Stored items from a collection:
=== Begin Enclosure ===

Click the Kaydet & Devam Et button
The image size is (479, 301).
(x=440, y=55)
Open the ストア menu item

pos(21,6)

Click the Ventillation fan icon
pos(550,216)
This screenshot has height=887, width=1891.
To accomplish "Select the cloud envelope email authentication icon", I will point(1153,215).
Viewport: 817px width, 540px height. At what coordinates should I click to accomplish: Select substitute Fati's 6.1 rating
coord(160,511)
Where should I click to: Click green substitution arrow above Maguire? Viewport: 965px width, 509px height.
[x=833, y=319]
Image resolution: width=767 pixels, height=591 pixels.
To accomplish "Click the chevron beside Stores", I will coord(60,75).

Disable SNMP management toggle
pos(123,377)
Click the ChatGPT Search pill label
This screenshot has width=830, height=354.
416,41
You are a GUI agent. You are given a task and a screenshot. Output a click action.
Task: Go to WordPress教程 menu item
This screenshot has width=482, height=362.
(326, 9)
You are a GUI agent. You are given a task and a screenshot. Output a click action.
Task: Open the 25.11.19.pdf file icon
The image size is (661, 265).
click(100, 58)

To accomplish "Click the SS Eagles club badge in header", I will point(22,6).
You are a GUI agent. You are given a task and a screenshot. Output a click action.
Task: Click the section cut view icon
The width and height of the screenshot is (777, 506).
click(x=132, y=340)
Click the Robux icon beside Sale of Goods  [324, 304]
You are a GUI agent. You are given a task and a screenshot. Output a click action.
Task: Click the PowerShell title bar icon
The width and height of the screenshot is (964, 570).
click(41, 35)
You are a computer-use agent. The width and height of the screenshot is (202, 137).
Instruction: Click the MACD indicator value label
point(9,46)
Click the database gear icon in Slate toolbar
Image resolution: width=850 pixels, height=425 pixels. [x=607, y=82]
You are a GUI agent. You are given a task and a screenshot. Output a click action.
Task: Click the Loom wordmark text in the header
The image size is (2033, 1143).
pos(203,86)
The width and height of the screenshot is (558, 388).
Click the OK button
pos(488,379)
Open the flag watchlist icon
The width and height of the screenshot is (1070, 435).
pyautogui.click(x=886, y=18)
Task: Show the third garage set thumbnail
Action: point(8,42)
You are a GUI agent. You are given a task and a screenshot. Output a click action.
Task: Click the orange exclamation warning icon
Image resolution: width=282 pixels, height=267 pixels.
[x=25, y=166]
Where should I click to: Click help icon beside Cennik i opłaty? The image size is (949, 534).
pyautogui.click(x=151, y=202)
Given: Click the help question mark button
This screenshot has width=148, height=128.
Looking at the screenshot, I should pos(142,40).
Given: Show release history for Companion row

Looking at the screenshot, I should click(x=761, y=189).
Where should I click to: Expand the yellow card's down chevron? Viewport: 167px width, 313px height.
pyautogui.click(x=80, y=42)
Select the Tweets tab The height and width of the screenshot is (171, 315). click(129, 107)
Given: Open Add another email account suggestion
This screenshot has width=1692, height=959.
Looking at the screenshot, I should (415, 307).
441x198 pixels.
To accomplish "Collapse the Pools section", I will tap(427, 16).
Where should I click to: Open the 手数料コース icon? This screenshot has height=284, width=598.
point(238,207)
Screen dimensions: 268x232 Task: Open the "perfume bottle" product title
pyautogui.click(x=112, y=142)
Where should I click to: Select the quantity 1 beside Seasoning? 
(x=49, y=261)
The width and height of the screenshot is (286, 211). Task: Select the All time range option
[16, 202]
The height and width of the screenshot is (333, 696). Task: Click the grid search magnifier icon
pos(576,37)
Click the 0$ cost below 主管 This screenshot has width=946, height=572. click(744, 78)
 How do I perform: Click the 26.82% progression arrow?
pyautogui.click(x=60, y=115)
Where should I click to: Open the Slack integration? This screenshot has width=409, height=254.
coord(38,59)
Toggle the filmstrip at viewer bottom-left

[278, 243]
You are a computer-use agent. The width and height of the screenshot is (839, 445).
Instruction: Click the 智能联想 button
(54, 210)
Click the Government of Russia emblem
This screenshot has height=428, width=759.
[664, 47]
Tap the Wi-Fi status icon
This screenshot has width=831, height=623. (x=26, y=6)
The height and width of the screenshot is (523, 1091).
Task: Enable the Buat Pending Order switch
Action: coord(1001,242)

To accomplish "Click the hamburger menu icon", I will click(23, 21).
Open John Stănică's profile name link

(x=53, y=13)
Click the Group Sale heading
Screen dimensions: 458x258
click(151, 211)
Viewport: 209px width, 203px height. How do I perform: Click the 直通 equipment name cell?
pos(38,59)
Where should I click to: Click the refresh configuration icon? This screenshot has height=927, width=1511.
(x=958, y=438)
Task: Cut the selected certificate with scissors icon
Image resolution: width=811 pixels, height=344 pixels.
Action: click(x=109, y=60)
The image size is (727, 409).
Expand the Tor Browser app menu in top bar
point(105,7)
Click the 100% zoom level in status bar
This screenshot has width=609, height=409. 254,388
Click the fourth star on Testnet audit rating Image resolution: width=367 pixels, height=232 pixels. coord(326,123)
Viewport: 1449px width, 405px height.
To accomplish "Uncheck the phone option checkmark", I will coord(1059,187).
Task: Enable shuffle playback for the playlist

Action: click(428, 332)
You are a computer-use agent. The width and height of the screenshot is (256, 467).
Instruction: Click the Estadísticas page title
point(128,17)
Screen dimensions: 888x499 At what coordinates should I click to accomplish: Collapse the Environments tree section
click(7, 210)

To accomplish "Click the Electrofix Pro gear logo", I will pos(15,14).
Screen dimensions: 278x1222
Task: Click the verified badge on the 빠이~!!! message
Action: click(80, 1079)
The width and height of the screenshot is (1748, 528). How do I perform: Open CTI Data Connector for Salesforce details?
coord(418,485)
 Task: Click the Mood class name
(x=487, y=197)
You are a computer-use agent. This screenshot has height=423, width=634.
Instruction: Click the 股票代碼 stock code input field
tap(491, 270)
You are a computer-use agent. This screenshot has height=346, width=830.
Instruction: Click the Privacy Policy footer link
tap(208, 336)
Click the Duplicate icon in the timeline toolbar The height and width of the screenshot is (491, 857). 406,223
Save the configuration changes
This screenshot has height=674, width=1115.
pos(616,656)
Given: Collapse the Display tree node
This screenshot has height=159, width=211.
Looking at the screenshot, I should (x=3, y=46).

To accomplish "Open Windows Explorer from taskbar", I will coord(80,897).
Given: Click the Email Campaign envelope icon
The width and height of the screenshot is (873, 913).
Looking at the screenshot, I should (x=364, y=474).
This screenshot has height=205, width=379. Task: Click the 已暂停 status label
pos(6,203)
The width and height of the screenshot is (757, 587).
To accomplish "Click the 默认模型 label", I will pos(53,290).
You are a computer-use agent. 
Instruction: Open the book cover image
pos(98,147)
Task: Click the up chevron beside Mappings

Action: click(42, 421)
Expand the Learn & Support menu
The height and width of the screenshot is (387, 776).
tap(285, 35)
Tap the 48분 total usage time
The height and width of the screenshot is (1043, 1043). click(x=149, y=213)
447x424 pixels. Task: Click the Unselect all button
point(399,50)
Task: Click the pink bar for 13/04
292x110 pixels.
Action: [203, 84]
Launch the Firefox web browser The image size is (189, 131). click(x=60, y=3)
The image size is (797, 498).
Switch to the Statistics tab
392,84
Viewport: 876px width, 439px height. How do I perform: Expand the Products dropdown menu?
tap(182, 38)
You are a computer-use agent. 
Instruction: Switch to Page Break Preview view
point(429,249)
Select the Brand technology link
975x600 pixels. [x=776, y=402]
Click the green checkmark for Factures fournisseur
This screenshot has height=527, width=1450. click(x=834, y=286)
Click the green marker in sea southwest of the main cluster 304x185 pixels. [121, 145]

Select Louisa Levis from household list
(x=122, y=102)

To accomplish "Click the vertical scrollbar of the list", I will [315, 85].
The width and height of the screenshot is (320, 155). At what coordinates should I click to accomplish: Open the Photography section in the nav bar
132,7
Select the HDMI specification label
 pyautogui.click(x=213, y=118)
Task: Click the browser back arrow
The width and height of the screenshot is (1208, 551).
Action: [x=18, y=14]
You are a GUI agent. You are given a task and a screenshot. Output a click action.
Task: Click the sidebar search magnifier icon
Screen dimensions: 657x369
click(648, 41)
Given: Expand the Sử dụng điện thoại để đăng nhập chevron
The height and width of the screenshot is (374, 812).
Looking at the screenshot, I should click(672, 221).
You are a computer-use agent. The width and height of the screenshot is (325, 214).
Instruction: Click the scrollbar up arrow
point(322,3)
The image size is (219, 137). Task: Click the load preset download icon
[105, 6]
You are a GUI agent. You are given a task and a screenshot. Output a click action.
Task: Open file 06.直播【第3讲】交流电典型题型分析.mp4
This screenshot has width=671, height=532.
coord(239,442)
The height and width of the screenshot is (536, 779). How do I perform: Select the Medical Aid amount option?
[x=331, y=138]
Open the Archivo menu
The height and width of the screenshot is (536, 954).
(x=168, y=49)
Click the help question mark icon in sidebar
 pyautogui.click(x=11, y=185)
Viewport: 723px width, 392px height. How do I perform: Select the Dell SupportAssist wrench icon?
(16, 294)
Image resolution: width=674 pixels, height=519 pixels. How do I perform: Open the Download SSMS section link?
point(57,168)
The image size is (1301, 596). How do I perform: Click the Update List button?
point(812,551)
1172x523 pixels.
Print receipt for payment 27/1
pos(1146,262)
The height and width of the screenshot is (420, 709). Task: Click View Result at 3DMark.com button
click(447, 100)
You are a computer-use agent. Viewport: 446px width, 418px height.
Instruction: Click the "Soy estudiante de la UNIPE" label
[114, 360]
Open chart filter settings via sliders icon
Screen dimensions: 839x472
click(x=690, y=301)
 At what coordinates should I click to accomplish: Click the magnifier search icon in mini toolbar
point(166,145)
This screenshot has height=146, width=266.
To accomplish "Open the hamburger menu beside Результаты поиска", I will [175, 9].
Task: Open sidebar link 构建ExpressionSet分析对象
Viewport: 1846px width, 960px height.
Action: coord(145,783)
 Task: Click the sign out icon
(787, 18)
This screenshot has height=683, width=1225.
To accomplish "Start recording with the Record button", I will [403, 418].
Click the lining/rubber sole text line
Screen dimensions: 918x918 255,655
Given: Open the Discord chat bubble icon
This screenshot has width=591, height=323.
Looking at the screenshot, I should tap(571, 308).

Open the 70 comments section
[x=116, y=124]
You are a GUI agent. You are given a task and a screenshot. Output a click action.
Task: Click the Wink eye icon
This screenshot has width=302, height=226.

=== End Enclosure ===

**WORK TO BE COMPLETED:** Your answer should be a single number: the count of lines in these records that hold the string "envelope".

**ANSWER SECTION:** 2